The CIT in Anne Arundel County is part of the larger Crisis Intervention Team International (CIT International), a nonprofit organization that trains police officers and mental health officials to work together in crisis situations.

“It is an integration of law enforcement and mental health,” said Lieutenant Steven Thomas of the Anne Arundel County Crisis Intervention Team. “The officers have a passion to help and the CIT training humanizes policing.”

In Anne Arundel County, the team is made up of a lieutenant, a sergeant and four officers. An additional 141 patrol officers are trained in CIT and will respond to crisis calls.

“It is expected that officers who are trained in CIT will respond if they hear a call come out and they have the passion and training to respond,” Thomas explained.

Becoming CIT certified is voluntary and requires 40 hours of mental health training for police, as well as a 30-hour Critical Incident Stress Management (CISM) training. Officers are then paired with mental health clinicians.

These officers respond to shootings, youth deaths, fatal accidents and any other crisis situation where mental health may play a factor. The CIT officers also work with troubled juveniles with mental health issues to keep them from getting in trouble again.

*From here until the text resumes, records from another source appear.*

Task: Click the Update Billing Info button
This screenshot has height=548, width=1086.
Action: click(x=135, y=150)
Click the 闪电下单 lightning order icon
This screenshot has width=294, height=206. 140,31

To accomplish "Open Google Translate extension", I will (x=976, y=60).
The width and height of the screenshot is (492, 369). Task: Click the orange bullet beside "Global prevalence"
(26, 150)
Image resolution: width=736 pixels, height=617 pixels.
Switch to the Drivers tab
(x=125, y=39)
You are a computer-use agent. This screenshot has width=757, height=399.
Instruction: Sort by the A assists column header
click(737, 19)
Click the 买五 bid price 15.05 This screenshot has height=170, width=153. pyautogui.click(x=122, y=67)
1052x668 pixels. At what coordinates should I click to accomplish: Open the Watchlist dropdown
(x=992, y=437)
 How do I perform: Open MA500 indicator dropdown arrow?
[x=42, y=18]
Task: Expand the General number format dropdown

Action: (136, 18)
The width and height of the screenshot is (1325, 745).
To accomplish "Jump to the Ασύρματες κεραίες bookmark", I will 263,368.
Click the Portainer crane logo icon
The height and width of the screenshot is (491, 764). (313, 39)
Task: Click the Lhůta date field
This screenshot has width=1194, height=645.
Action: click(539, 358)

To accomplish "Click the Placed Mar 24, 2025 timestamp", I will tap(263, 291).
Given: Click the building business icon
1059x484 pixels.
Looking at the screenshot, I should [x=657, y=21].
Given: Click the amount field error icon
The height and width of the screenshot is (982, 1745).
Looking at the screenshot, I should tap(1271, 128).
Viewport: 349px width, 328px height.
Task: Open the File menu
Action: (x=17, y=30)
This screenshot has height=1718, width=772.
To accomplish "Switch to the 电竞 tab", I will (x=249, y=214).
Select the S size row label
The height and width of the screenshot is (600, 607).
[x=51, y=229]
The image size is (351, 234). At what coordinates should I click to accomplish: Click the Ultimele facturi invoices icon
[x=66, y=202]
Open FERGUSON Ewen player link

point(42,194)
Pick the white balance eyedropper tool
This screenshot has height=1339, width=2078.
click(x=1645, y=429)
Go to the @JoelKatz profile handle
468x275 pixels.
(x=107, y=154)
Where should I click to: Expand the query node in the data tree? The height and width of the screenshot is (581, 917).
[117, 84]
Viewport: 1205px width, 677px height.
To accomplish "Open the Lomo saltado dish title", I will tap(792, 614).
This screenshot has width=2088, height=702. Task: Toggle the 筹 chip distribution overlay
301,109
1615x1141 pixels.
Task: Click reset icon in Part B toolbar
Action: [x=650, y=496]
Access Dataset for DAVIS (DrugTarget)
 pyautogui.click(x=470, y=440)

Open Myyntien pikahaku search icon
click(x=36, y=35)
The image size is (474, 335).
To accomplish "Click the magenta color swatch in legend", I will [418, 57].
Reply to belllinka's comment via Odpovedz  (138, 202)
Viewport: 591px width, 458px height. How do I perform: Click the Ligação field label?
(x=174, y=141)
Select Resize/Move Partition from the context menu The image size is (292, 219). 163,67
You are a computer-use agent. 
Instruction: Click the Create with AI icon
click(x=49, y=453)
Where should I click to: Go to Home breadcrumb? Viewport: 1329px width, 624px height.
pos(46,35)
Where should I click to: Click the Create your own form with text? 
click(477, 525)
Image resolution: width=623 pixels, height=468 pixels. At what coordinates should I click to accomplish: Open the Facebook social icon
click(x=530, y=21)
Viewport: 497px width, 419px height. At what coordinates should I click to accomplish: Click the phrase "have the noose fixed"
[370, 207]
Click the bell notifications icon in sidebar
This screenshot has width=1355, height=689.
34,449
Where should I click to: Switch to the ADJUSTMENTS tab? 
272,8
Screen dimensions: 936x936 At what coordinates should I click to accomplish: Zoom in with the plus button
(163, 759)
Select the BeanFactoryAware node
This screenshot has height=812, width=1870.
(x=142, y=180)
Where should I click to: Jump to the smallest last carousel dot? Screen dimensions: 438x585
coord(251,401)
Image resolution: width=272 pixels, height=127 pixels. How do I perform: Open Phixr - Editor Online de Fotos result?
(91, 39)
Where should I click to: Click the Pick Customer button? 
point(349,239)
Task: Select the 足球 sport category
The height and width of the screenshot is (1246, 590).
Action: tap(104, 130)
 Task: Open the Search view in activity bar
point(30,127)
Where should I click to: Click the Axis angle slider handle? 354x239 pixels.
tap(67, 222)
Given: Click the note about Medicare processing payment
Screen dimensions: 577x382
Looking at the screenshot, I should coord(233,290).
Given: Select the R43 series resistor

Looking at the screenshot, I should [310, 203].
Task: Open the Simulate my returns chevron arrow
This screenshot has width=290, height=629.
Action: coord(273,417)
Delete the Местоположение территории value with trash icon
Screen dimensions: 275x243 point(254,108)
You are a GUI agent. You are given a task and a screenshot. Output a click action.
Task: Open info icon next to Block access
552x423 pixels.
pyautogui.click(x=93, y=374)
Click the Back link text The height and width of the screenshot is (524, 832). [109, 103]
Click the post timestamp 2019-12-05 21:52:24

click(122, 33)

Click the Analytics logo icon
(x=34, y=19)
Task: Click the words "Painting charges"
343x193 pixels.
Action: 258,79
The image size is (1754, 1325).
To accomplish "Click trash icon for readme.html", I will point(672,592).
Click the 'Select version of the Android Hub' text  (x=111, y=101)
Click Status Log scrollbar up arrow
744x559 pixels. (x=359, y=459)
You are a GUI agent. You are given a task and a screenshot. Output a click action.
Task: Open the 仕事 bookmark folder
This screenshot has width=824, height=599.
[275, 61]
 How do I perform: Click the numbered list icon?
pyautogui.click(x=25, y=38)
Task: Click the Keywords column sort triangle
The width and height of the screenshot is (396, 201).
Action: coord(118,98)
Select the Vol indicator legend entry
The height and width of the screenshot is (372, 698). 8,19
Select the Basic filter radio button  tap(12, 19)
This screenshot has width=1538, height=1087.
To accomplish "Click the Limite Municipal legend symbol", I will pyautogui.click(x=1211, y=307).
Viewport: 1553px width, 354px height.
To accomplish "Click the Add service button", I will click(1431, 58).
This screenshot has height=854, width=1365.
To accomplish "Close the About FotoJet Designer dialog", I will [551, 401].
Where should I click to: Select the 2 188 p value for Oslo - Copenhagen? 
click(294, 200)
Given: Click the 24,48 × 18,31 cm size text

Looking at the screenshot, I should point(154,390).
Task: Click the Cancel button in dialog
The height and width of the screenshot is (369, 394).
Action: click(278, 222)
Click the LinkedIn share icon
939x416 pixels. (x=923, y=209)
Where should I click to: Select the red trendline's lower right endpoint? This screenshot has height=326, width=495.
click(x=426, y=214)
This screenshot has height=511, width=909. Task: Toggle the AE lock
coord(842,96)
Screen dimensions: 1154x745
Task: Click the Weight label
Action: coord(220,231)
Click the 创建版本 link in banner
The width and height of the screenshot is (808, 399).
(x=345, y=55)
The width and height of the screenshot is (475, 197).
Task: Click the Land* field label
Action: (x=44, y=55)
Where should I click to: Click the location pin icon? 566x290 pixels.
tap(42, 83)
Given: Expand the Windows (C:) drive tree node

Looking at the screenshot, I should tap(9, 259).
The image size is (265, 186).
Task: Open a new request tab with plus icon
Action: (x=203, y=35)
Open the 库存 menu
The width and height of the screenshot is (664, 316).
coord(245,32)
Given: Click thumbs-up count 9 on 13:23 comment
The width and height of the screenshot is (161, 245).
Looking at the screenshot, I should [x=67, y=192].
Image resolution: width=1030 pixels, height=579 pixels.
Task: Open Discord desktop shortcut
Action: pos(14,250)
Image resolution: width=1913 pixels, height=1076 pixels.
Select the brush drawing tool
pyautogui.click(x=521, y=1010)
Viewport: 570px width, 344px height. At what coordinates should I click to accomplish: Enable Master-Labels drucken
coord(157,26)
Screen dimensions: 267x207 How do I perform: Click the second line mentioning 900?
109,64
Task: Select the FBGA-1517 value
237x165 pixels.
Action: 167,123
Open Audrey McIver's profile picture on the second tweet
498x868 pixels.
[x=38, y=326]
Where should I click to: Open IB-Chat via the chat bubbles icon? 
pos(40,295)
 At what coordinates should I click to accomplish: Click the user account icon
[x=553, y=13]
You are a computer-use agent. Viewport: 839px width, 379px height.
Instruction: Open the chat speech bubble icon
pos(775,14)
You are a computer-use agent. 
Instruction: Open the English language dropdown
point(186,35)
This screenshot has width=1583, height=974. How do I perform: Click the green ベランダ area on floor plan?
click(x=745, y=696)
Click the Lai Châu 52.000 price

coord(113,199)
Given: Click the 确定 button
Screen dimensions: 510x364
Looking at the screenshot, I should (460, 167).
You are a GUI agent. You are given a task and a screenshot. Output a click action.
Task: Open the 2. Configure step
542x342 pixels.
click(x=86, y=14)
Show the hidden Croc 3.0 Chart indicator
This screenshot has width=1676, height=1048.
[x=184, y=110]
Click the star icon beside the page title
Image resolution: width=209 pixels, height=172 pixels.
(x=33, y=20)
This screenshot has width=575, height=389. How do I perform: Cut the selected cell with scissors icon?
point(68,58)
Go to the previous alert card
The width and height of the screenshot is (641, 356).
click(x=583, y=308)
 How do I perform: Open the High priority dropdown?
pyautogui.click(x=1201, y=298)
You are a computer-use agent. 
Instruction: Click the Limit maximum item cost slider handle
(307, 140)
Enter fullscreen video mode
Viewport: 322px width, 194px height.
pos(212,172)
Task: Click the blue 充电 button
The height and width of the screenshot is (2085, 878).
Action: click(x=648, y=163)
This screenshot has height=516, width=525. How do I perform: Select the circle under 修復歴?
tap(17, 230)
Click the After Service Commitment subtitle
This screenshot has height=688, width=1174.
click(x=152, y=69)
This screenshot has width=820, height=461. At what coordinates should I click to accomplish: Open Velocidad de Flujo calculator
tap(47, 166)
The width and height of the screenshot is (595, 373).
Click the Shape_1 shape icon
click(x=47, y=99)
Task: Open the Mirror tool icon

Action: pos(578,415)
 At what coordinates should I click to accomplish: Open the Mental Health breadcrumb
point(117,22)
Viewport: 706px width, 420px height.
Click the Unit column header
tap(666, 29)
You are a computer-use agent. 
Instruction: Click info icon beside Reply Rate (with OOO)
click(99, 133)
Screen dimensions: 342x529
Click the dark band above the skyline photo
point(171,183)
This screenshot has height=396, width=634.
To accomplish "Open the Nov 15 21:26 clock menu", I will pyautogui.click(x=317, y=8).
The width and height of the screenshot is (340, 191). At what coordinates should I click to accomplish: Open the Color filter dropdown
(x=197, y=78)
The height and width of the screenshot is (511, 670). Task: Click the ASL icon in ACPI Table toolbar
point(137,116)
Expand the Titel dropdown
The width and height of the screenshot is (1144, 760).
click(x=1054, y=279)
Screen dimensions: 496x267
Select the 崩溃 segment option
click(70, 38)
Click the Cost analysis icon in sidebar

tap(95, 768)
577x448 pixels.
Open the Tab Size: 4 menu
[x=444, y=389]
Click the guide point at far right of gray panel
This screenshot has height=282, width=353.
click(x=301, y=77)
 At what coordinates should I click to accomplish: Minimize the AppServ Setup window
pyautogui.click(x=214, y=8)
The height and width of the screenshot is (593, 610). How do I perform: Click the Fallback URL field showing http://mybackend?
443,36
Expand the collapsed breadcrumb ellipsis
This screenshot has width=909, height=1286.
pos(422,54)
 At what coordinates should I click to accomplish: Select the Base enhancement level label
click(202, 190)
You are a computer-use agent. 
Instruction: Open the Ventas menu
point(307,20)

“We build a bridge and we build that bridge in non-adversarial times,” Thomas said. “We are there to help people in their time of need, and the community definitely sees police in a different light.”

For the CIT officers and clinicians, this award is reassurance that their hard work in the community has paid off. The team will continue to look for new ways to make Anne Arundel County a safe place for all residents.

“It's a great honor to be recognized by the worldwide experts for the work we do,” Thomas said. “But it also means we need to continue to be progressive and be innovative in how we help people.”